When Hajj becomes obligatory on someone and he passes away before performing it without stating in his will that it should be performed on his behalf, then the Hanafis, Maalikis, and other scholars who adopted their view held that it is not obligatory to deduct the Hajj costs from the estate to be performed on behalf of the deceased because Hajj is a physical act of worship that is waived by the person’s death. On the other hand, the Hanbalis, Shaafiʻis, and other scholars who adopted their view maintained that it is obligatory in this case to deduct the Hajj costs from the deceased’s estate (before the division of the estate) and pay them to someone to perform Hajj on behalf of the deceased. Ibn Qudaamah mentioned the different opinions and their supportive evidence in detail as follows:
“When Hajj becomes obligatory on someone and that person dies before performing it, then the amount needed to perform the Hajj and ʻUmrah on his behalf should be deducted from his estate, whether he did not carry out that obligation out of neglect or due to any other reason. This view was adopted by Al-Hasan, Taawoos, and Ash-Shaafiʻi. Abu Haneefah and Maalik, on the other hand, held the view that the obligation of Hajj is waived by death. If the deceased stated in his will that the Hajj costs should be deducted to be performed on his behalf, then the amount deducted should not exceed one-third of the estate. This position was adopted by Ash-Shaʻbi and An-Nakhʻi because Hajj is a physical act of worship that is waived by death, just like prayer. However, our evidence is that Ibn ʻAbbaas narrated that a woman came to the Prophet, sallallaahu ʻalayhi wa sallam, and said, 'My father passed away before performing Hajj (should I perform it on his behalf)?' He, sallallaahu ʻalayhi wa sallam, said, 'Perform Hajj on your father's behalf.', [An-Nasaa’i] He (Ibn 'Abbaas) also narrated that a woman vowed to perform Hajj but then died. Her brother came to the Prophet, sallallaahu ʻalayhi wa sallam, and asked him about that, he said, 'See, if your sister had been in debt, would you have paid her debt?' He said, 'Yes.' He, sallallaahu ʻalayhi wa sallam, said, 'Then, fulfill the right of Allaah, for He is more deserving that His rights should be fulfilled.' [An-Nasaa’i]...” [Al-Mughni]

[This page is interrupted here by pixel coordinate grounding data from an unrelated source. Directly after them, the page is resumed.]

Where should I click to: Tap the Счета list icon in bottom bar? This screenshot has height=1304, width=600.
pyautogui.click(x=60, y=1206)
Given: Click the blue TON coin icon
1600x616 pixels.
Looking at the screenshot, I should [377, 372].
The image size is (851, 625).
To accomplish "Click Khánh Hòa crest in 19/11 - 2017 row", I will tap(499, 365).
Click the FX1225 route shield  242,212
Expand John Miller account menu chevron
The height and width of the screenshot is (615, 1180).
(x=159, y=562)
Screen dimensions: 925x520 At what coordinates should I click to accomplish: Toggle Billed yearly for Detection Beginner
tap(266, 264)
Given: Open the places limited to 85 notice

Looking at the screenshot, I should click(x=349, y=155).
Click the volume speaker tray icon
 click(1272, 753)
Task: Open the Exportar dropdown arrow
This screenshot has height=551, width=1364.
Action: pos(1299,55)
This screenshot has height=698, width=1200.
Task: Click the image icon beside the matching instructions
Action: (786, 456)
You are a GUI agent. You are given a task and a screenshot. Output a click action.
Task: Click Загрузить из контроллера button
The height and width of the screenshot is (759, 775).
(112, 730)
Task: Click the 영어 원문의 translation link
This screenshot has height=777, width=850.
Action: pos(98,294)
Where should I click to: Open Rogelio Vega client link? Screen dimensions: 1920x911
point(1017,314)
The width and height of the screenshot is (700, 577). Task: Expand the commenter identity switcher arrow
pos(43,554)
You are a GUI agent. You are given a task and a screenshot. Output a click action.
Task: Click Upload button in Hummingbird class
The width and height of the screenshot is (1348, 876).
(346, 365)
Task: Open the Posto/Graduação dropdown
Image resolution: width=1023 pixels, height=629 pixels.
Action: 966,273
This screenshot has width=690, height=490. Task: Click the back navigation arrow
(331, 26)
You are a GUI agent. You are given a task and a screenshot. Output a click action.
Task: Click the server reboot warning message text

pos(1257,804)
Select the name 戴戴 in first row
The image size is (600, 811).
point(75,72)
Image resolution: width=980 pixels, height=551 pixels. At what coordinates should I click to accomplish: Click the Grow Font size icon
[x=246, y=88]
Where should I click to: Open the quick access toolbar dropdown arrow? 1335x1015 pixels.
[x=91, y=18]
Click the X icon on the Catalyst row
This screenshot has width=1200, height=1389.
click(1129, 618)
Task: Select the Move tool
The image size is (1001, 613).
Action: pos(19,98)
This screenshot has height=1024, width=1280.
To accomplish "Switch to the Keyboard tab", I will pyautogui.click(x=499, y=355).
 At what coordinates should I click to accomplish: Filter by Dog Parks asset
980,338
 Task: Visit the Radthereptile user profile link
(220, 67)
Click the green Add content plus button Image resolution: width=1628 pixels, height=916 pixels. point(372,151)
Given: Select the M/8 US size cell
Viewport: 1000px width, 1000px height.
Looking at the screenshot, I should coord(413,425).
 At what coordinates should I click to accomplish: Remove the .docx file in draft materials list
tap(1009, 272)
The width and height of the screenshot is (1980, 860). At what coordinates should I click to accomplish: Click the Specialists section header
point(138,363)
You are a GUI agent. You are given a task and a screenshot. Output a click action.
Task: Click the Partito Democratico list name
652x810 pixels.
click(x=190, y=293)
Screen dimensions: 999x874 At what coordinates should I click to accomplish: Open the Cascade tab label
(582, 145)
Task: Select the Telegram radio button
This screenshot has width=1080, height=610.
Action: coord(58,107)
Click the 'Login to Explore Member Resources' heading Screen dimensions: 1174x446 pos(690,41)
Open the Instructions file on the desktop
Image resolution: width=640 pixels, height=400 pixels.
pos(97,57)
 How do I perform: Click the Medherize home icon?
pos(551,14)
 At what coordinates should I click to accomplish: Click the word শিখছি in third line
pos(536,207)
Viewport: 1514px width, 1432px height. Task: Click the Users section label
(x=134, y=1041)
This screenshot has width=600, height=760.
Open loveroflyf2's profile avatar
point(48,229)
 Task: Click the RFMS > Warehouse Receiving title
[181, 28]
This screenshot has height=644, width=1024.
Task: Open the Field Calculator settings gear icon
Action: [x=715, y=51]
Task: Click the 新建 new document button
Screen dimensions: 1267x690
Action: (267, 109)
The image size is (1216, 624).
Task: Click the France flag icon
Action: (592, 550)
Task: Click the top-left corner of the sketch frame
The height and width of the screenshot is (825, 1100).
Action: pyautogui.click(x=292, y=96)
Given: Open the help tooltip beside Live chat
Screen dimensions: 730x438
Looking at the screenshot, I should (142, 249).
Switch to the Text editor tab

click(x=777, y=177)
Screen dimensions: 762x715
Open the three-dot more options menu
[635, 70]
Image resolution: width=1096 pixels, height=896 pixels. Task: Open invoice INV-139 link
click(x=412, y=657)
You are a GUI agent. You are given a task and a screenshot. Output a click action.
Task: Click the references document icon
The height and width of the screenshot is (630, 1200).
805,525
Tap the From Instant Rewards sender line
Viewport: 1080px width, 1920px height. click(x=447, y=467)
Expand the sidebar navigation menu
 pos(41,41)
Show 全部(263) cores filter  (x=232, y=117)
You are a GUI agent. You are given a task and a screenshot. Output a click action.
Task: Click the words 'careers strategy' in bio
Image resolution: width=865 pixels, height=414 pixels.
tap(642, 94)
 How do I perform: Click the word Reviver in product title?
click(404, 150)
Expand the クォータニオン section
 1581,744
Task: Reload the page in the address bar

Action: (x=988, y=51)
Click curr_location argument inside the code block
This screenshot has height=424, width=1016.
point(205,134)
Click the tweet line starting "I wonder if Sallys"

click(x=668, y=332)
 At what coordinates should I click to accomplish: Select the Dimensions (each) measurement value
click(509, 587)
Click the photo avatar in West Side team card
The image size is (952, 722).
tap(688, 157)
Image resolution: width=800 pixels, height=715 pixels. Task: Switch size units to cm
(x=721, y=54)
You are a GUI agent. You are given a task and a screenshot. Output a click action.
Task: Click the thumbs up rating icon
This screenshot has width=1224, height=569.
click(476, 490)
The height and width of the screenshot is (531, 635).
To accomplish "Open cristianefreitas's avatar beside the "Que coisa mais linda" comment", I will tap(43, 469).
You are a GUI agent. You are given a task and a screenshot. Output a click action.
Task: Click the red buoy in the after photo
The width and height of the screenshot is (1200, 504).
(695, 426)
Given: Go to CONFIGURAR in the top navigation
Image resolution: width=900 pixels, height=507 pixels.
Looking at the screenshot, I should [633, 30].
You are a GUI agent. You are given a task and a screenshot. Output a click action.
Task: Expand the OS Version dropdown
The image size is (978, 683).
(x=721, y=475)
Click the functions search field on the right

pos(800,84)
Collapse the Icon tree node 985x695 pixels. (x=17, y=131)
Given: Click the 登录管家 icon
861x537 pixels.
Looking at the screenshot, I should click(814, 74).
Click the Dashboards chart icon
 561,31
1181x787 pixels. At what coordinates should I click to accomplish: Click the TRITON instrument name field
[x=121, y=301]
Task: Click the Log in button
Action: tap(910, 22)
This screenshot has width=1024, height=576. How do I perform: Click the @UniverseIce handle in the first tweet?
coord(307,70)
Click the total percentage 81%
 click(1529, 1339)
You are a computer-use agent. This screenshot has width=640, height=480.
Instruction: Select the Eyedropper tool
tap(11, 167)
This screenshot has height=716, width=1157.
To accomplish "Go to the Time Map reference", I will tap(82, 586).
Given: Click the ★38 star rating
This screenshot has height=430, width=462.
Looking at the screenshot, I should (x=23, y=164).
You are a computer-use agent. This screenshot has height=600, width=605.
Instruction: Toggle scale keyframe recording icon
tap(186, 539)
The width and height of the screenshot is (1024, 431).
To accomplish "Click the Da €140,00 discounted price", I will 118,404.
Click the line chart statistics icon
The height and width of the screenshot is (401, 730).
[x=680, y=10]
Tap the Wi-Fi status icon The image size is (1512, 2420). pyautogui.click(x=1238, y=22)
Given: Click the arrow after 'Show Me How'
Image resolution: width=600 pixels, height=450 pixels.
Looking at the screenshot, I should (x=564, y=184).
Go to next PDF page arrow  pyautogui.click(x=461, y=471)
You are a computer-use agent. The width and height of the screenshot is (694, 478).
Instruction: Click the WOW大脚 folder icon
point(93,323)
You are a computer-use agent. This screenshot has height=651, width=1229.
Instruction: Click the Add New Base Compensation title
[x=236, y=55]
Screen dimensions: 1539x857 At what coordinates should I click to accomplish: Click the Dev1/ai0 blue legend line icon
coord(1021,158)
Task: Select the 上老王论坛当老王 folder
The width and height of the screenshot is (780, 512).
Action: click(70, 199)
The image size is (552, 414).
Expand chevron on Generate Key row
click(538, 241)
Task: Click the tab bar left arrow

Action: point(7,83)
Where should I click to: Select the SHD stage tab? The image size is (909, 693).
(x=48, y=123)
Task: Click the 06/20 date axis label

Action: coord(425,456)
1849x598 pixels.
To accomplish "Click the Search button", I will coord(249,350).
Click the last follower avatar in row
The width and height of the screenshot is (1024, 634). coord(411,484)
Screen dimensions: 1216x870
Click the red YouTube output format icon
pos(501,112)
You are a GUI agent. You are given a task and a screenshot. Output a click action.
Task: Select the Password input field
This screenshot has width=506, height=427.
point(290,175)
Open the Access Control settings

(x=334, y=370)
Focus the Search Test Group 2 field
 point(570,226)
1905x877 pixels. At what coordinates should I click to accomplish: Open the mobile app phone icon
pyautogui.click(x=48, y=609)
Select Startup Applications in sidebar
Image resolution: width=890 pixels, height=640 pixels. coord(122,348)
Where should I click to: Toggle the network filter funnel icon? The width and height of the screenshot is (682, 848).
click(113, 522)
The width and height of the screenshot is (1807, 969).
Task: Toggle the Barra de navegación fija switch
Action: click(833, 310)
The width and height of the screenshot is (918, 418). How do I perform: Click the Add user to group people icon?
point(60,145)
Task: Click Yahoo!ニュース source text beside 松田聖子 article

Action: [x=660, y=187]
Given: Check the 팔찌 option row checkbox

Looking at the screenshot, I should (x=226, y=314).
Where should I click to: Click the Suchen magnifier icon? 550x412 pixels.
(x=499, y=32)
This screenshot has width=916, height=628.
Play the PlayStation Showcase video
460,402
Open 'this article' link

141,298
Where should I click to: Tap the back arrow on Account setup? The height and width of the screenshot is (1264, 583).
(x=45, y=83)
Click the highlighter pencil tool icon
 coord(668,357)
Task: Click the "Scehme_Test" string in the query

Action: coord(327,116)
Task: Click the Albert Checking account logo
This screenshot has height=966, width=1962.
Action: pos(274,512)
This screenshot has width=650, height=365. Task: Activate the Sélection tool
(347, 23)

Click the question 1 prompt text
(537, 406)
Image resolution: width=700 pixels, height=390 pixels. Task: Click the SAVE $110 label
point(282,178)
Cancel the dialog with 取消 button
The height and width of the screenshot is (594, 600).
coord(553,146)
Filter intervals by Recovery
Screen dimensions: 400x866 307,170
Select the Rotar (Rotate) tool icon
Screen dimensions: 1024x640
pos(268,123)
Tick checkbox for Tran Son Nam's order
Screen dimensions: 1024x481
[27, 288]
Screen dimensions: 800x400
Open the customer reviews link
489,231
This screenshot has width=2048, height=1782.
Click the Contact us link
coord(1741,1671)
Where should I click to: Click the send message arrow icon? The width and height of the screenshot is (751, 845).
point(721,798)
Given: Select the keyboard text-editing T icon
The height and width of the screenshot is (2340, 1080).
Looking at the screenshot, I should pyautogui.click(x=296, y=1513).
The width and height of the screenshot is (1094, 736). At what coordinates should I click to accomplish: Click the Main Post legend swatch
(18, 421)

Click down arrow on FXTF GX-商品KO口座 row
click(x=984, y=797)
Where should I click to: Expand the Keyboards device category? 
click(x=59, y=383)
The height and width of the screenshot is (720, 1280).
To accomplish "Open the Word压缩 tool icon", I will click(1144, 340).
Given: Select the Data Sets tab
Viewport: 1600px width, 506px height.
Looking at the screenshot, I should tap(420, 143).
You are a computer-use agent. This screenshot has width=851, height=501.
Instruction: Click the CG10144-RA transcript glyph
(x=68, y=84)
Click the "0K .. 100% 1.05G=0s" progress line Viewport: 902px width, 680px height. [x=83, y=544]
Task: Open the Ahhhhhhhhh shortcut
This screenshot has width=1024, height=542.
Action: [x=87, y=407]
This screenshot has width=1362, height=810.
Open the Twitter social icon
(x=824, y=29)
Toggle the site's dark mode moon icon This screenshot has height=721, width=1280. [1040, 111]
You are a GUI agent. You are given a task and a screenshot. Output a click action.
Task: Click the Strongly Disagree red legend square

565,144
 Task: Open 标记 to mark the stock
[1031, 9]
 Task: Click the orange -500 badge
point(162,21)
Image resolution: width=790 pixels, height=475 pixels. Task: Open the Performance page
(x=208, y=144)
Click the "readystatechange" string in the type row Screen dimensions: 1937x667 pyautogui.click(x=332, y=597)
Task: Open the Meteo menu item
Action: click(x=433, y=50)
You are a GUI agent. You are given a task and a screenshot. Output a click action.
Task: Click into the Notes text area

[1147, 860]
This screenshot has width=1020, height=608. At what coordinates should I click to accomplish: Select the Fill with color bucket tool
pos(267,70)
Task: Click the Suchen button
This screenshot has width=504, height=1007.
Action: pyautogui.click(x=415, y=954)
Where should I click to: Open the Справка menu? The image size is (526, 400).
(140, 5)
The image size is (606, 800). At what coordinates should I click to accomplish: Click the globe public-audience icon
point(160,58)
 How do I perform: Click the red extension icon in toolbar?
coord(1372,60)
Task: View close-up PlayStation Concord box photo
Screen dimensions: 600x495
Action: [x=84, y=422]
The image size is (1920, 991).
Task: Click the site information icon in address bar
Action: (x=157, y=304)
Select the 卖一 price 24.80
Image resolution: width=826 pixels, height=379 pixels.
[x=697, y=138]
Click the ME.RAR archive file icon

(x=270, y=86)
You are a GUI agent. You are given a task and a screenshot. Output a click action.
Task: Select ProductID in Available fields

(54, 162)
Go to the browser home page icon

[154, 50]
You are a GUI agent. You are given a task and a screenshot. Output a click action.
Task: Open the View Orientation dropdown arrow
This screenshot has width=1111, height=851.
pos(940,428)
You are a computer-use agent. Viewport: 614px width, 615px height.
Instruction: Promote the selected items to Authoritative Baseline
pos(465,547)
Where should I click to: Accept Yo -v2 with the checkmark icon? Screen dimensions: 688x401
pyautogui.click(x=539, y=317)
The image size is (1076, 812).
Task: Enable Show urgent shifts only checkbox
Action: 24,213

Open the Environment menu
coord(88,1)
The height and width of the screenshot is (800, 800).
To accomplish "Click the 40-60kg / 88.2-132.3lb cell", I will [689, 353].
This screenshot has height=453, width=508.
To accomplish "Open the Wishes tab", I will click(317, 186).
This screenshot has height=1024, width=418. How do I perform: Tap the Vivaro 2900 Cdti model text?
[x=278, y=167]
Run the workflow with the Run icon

As for voluntarily performing Hajj on behalf of the deceased, whether Hajj was obligatory on him or not, Ibn Qudaamah wrote:
“It is impermissible to perform Hajj or ʻUmah on behalf of a living person except with his permission regardless of whether Hajj or ʻUmah are deemed obligatory on him or voluntary, because performing such acts of worship on behalf of the adult Muslim must be done with his permission, just like it is the case with zakah. As for the dead person, it is permissible to perform Hajj on his behalf without his permission whether it was deemed obligatory on him or not because the Prophet, sallallaahu ʻalayhi wa sallam, commanded performing Hajj for the dead person, knowing that there was no way to get his permission. That which is permissible when obligatory is also permissible when voluntary, such as charity. Hence, when someone performs any act of worship on behalf of the deceased other than what he was asked to perform on his behalf, such as Hajj instead of ‘Umrah or ʻUmrah instead of Hajj, such acts of worship are valid and benefit the deceased because they may be performed on his behalf without his permission. However, the permission of a living person is required in such a case (when performing such acts of worship on his behalf). In this case, such acts of worship performed on behalf of a living person without his permission count for the person who performed them and not the living person to whom they are dedicated because they cannot be performed on behalf of the living person except with his permission; so they count for the person who performed them like is the case with the fidyah (expiation) for fasting.” [Al-Mughni]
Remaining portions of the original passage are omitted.